DIRECTIONS FOR THIS TASK:
Locate every line in the records below that contains the word "screenshot", and copy each one.

Start of Block

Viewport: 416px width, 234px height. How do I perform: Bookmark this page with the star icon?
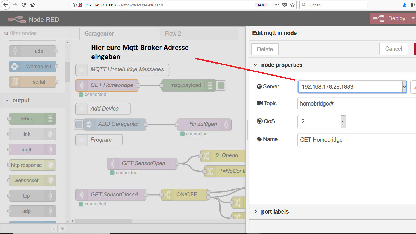(292, 5)
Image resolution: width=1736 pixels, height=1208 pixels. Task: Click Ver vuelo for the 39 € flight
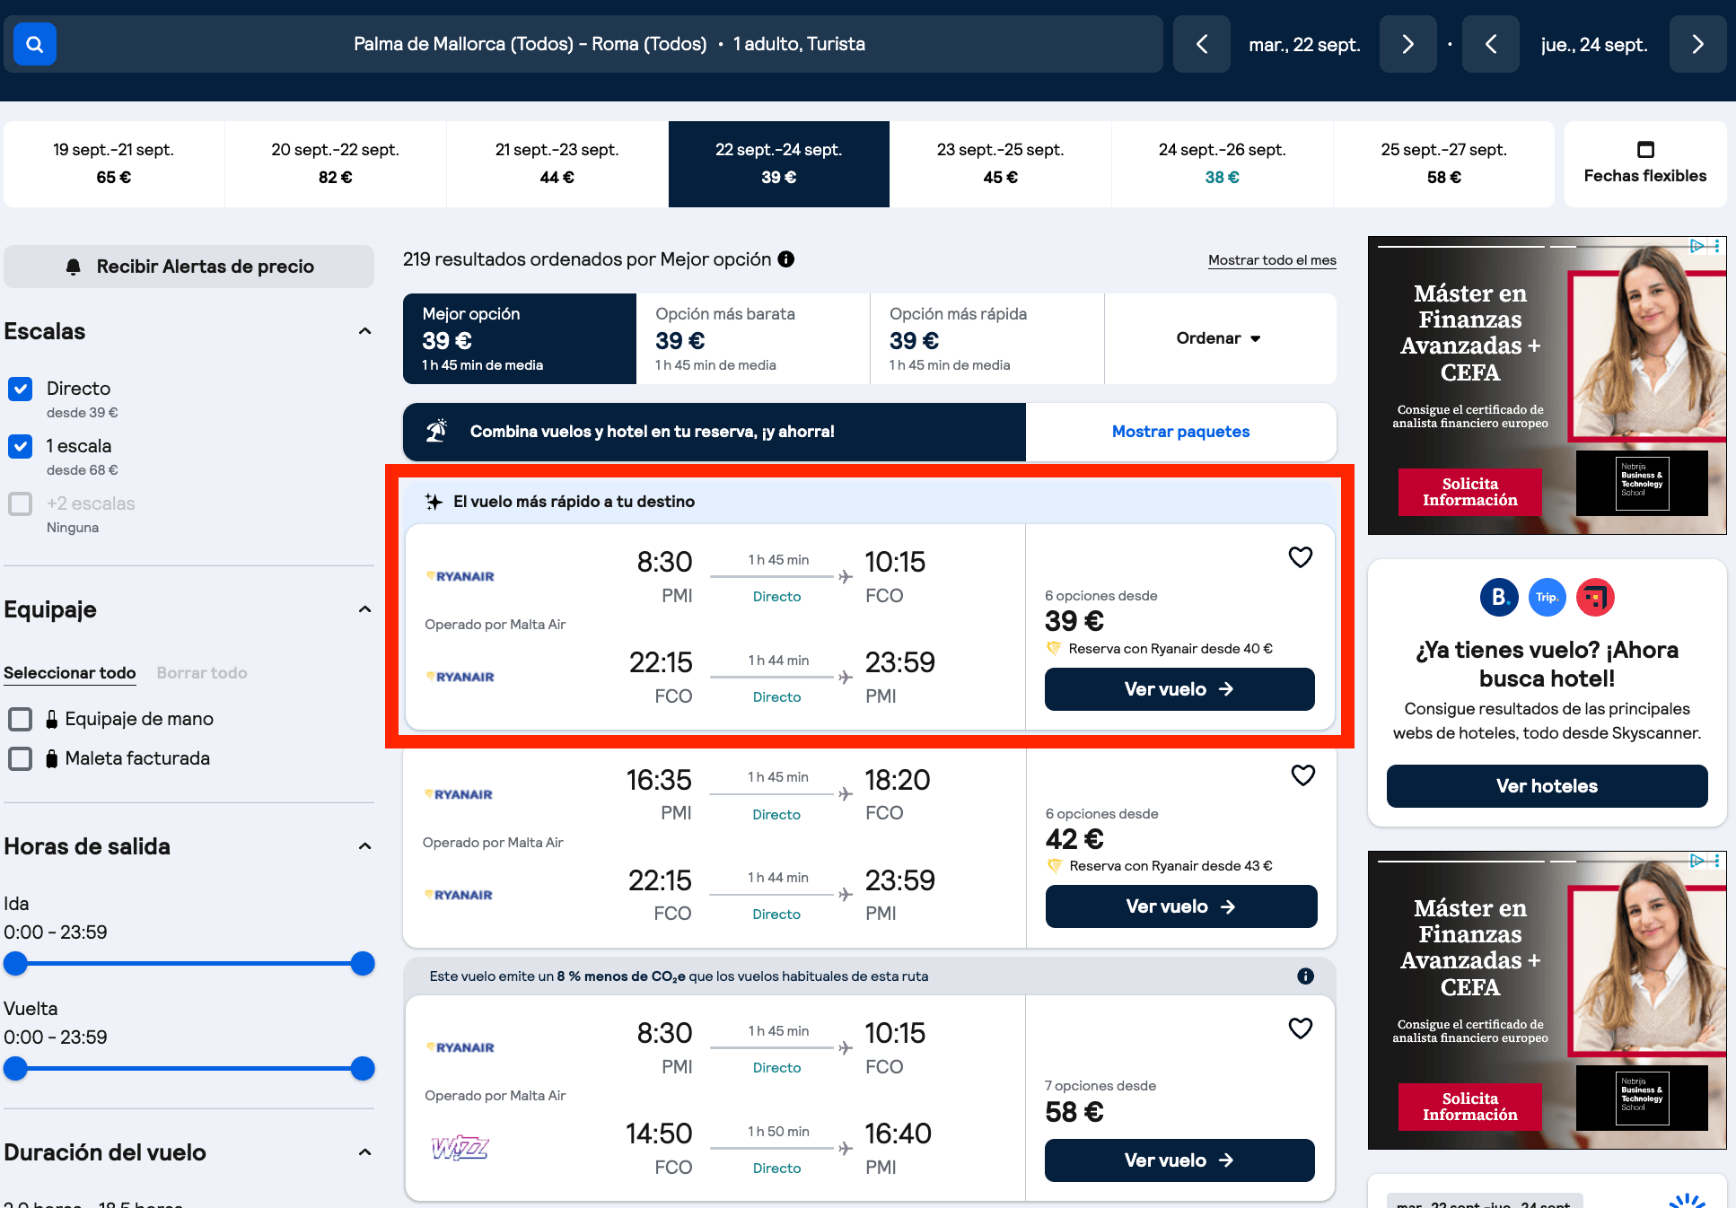coord(1179,689)
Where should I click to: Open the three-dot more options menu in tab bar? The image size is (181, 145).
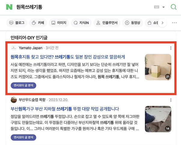(174, 23)
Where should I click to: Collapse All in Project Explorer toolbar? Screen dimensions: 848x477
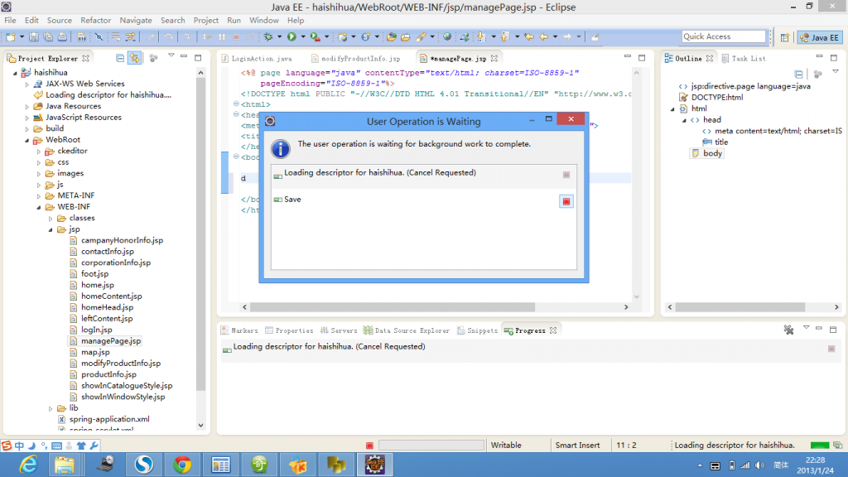point(120,57)
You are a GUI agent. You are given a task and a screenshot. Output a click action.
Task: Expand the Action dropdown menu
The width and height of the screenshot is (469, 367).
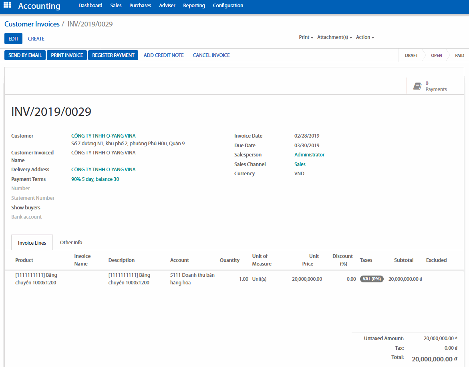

End of Block

RESULT OF THIS EXERCISE:
You are a GUI agent. You are given a task and a screenshot. Output a click action.
The width and height of the screenshot is (469, 367).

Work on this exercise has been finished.